Ryan Schmidt ryandesign at macports.org
Fri Aug 19 17:18:52 PDT 2016


I'm pleased to announce that MacPorts will be moving its source code to
GitHub. The exact date for the move has not yet been set; this message is
just to let you know that these changes are coming soon.

Since 2006, Apple has hosted MacPorts on its Mac OS Forge service. In the
decade since Mac OS Forge was created, collaborative software development
platforms like GitHub and BitBucket have become very popular and successful,
and when I was hired as Mac OS Forge sysadmin last year, part of my job was
to evaluate whether such services could be a suitable replacement for those
offered by Mac OS Forge. We determined that the answer was yes, and that
GitHub was the best choice, due to its overwhelming popularity.

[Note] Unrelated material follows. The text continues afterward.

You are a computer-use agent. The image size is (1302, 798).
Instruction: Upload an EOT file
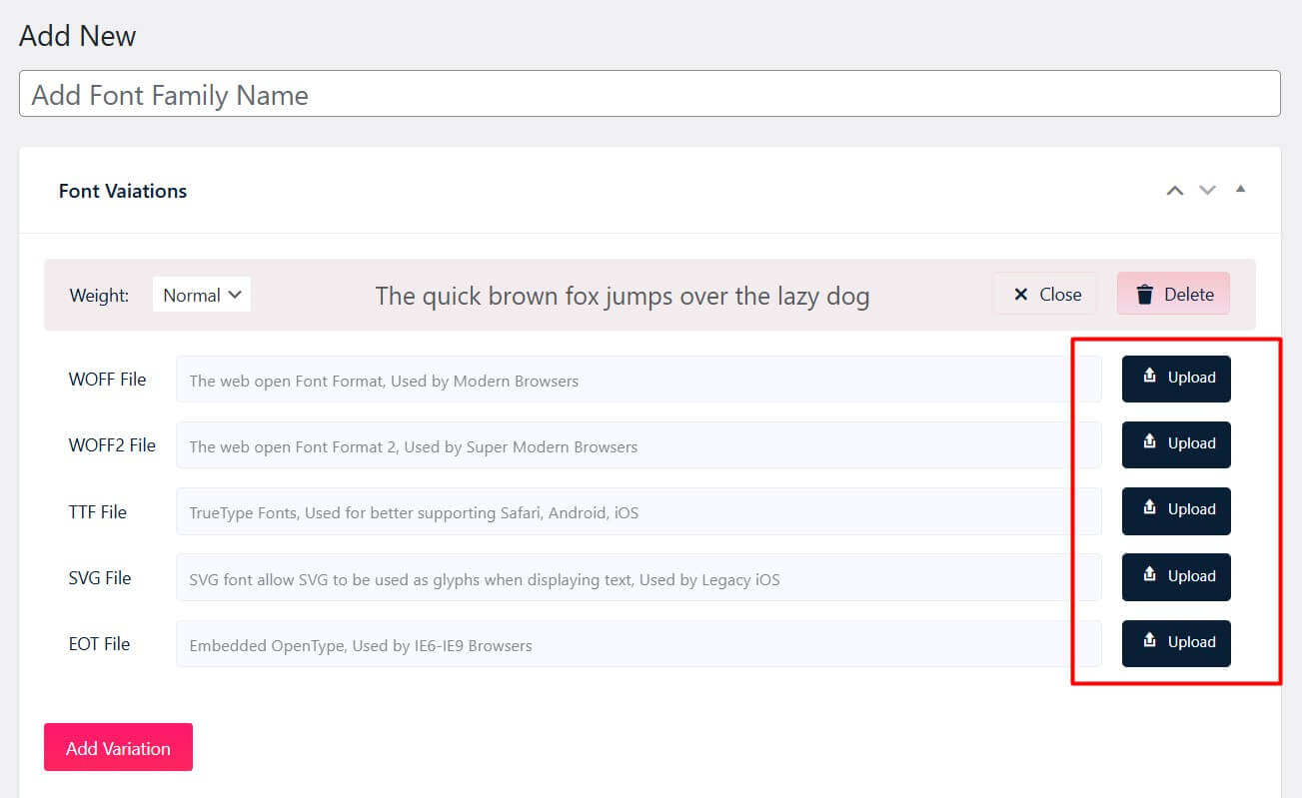(1176, 643)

Other Mac OS
Forge projects including XQuartz, CUPS and CalendarServer are already in the
process of moving to GitHub, and the time has now come for MacPorts to
likewise bid a fond farewell to Mac OS Forge and move on.

The other MacPorts managers and I, and some other members of the community,
have discussed this change at length. Over the years, several developers
have asked why we're not on GitHub. The perception is that "everybody" is on
GitHub, and some developers don't take your project seriously if it's not on
GitHub. Part of our answer to such questions has been that it would be a
pain to move, and that what we had at Mac OS Forge was good enough. But now
that we have to leave Mac OS Forge anyway, it makes sense to convert to git
and take the opportunity to do some much needed and overdue restructuring
and splitting of our repository, and to move to GitHub to make use of their
great collaboration features such as pull requests which some of our
contributors have been wishing for. Hopefully, in addition to the other
benefits, moving to GitHub will help us attract and keep new developer
talent.

In a January survey on this list, most developers indicated a preference for
git, or that they were happy with the Subversion client. GitHub accommodates
both. More on that in a separate mail to follow.

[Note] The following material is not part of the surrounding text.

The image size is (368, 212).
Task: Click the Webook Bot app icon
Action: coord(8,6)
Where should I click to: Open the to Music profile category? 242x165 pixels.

We've given much thought to the way we use our Trac ticket system, and after
extensive discussion on how we might be able to use GitHub Issues, and even
performing a trial conversion of our tickets, we came to the realization
that moving to GitHub Issues would be a step back for us. (GitHub Issues
doesn't have custom fields, which we use to indicate the name of the port(s)
affected by the ticket, and the available workarounds are unsatisfactory.
And the original author of the ticket or comment cannot be preserved when
importing to GitHub Issues. In short, converting to GitHub Issues would be
lossy.) We also considered converting to Jira or BugZilla, but in the end,
we decided that staying with Trac is the best and least disruptive choice
for now. We will migrate the data from our Trac installation to a new
server, taking the opportunity to upgrade to the latest version of Trac and
make some other improvements.

We've already completed several steps of this transition. Earlier in the
year, we announced that we started using MaxCDN in front of our primary file
server to distribute our files faster. Earlier this month, we announced the
new home for our primary file server at the Friedrich-Alexander University.
And our new buildbot automated build system announced earlier this month is
being hosted by me on my hardware, outside of Apple, and will just need
minor changes to monitor GitHub instead of Subversion.

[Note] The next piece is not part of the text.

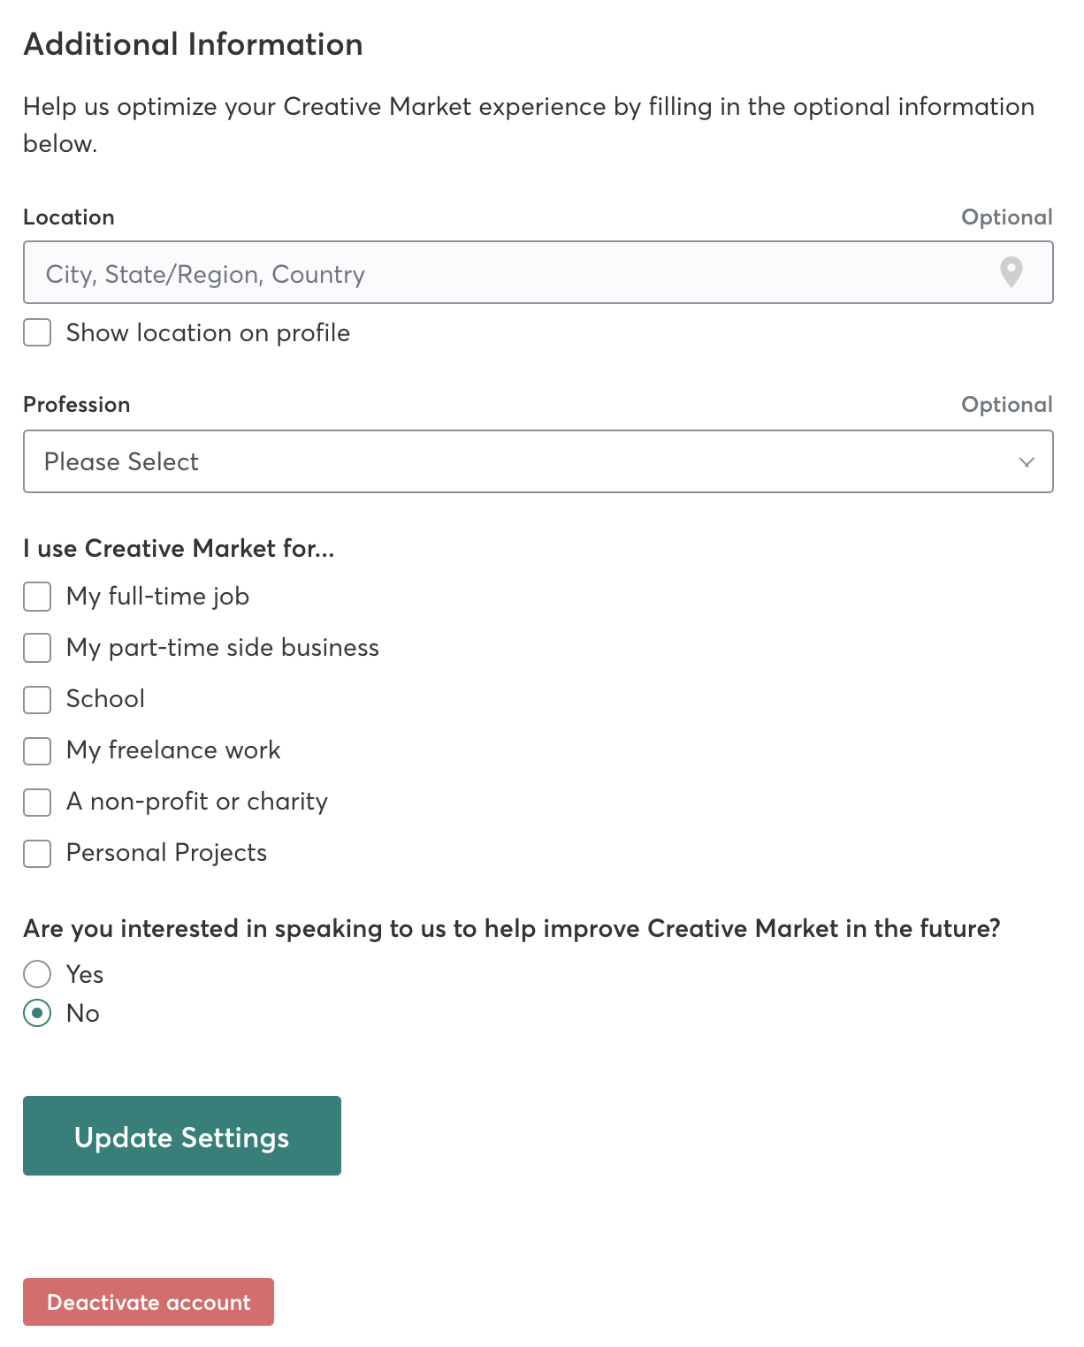Click the Personal Projects label text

MacPorts domain names were already owned by the project, and have been moved
to NameCheap. DNS will move from Apple to NameCheap. @macports.org email
forwarding will move to a new server. The www.macports.org and
guide.macports.org web sites will move to a new server while retaining the
same functionality for now. Apple will continue to host our mailing lists.

This transition should be mostly transparent to users. A separate email will
be sent to the announcement and users lists closer to the time of the move
detailing what steps users might need to take.

On behalf of portmgr, thanks to Clemens Lang for writing the MacPorts
Subversion to git conversion rules we're going to use, and to Larry
Velázquez for registering the "macports" username on GitHub years ago in
anticipation of this day. Thanks again to our former Mac OS Forge sysadmins
Keith Dart, Henry Groen, Shreeraj Karulkar, and Bill Siegrist for keeping
everything running all these years. And our most appreciative and humble
thanks to Apple for supporting open source software by allowing its
developers to create the initial version of MacPorts and release it as open
source software, and by providing hardware and network bandwidth to host it.
We are very grateful.

I'm sure you'll have questions. More information will follow. Thank you all
for bearing with us during this transition.